[Data section Boundary: Start]
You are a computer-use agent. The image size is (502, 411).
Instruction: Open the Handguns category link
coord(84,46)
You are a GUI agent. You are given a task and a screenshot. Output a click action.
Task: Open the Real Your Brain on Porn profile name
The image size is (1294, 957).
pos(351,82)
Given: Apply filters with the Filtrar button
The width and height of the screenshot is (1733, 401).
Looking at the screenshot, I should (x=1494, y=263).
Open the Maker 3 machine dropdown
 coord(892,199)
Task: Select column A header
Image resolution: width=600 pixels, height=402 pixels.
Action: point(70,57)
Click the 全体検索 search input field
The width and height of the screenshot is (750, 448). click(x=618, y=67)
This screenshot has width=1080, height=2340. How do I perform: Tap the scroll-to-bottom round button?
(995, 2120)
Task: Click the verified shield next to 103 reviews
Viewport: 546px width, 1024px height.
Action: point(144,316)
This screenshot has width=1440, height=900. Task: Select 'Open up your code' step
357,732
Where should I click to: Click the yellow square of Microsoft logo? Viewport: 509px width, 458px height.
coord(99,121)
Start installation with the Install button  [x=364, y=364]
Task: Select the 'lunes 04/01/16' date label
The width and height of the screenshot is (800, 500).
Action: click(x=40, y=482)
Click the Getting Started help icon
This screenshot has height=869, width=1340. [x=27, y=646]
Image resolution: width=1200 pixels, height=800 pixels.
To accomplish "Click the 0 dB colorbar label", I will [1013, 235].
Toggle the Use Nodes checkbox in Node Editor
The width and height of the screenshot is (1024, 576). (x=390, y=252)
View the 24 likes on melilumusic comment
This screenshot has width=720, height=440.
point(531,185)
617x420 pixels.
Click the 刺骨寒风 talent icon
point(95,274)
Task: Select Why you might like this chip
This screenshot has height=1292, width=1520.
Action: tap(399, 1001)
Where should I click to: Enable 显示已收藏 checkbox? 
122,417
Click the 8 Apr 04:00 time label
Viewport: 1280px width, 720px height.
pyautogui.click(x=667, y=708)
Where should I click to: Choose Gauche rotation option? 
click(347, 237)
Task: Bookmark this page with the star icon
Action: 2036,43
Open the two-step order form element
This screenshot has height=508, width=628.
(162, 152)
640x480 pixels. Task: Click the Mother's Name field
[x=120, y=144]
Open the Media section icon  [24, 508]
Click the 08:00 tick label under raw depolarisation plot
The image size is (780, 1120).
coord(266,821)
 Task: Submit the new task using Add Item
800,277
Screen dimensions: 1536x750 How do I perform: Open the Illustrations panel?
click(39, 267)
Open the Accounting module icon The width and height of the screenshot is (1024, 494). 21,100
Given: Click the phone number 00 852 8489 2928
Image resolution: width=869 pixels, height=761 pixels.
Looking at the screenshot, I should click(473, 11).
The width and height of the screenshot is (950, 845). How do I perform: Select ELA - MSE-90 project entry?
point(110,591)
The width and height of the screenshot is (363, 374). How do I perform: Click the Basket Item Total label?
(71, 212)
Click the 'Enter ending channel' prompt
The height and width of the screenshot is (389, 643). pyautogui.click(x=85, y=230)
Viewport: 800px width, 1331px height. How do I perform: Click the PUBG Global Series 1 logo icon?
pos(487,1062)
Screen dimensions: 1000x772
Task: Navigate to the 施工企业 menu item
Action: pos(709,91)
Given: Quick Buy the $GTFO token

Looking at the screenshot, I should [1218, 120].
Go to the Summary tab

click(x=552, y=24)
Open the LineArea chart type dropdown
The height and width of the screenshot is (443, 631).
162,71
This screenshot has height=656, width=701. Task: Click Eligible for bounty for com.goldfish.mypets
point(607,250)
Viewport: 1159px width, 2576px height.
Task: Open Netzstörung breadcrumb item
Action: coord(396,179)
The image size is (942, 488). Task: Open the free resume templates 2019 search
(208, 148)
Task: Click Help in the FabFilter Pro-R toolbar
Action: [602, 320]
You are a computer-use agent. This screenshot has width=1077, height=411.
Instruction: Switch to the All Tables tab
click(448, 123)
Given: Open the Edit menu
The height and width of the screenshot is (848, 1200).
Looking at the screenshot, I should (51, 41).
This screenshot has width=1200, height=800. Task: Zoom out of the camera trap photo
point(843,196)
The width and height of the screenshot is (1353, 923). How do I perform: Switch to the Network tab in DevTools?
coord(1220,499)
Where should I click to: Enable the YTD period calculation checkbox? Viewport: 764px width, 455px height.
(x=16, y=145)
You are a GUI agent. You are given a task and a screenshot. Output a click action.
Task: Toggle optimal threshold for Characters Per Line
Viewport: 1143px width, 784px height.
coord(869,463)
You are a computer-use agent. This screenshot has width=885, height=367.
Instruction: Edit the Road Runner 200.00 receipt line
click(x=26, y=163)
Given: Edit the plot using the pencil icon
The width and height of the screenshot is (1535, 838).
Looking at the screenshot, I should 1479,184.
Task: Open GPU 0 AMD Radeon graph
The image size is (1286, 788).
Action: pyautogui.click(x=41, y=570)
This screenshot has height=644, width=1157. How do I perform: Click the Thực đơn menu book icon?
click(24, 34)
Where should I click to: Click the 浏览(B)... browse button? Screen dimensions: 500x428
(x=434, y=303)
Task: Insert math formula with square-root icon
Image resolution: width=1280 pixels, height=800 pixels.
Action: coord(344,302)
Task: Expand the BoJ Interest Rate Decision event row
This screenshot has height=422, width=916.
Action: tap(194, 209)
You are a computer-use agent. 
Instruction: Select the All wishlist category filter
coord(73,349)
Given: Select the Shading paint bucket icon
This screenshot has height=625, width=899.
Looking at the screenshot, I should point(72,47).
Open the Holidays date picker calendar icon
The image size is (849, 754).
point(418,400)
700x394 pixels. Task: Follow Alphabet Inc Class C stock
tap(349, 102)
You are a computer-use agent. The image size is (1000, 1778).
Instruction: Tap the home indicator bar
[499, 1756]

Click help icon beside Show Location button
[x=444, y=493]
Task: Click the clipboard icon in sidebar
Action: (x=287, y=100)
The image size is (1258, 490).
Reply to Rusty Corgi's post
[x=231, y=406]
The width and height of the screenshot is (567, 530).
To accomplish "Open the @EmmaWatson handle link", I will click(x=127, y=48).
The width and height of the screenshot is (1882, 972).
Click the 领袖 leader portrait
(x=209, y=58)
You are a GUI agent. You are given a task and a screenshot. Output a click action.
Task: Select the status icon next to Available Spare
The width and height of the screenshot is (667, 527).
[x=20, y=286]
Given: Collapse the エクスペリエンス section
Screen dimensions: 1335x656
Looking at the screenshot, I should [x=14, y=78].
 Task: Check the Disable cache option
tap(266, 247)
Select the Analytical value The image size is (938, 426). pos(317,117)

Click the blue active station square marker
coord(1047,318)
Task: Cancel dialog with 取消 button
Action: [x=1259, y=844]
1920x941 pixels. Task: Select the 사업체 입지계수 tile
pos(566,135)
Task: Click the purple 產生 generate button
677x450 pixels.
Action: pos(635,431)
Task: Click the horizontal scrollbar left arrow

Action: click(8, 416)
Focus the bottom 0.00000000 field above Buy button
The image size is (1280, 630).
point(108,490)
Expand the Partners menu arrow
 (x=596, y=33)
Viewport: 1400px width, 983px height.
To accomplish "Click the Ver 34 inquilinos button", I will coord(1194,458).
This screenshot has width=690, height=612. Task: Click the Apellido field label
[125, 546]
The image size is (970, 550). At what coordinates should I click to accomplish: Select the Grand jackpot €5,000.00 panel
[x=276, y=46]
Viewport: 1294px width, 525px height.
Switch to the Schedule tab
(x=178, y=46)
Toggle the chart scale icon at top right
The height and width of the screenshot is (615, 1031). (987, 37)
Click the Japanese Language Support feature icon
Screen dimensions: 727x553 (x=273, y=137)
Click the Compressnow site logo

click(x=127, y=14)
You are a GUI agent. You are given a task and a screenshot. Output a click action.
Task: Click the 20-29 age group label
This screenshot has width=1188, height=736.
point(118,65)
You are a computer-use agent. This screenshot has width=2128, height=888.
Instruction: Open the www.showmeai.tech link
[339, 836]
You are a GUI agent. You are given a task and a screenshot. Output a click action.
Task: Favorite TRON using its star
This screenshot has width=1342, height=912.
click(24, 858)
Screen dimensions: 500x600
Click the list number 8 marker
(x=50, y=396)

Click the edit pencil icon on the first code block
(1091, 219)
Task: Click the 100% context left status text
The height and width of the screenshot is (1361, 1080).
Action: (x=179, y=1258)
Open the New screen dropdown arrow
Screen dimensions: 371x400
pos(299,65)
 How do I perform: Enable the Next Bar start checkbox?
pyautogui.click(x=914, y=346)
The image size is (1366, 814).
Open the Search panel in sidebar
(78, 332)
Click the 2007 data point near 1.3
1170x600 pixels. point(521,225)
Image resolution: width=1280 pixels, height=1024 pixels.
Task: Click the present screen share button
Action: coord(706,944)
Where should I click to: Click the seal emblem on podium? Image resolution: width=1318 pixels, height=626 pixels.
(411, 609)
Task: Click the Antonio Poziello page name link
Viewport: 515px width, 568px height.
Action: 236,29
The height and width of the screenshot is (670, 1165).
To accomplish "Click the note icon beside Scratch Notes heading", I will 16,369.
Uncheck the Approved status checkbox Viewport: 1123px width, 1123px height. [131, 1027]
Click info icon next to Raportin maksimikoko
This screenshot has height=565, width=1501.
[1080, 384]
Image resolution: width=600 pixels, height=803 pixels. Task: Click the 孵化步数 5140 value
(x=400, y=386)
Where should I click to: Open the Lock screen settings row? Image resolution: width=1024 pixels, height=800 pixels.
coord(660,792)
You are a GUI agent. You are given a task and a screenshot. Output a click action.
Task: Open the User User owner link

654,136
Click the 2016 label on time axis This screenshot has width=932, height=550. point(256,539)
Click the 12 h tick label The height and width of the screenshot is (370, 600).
[Data section Boundary: End]
* The task
Find the word "will" in the records. Copy every line it appears in.

* Result of the task
To accomplish "Click the 0 dB colorbar label", I will [1013, 235].
To accomplish "Open the @EmmaWatson handle link", I will click(x=127, y=48).
To accomplish "Click the Ver 34 inquilinos button", I will coord(1194,458).
To accomplish "Click the note icon beside Scratch Notes heading", I will 16,369.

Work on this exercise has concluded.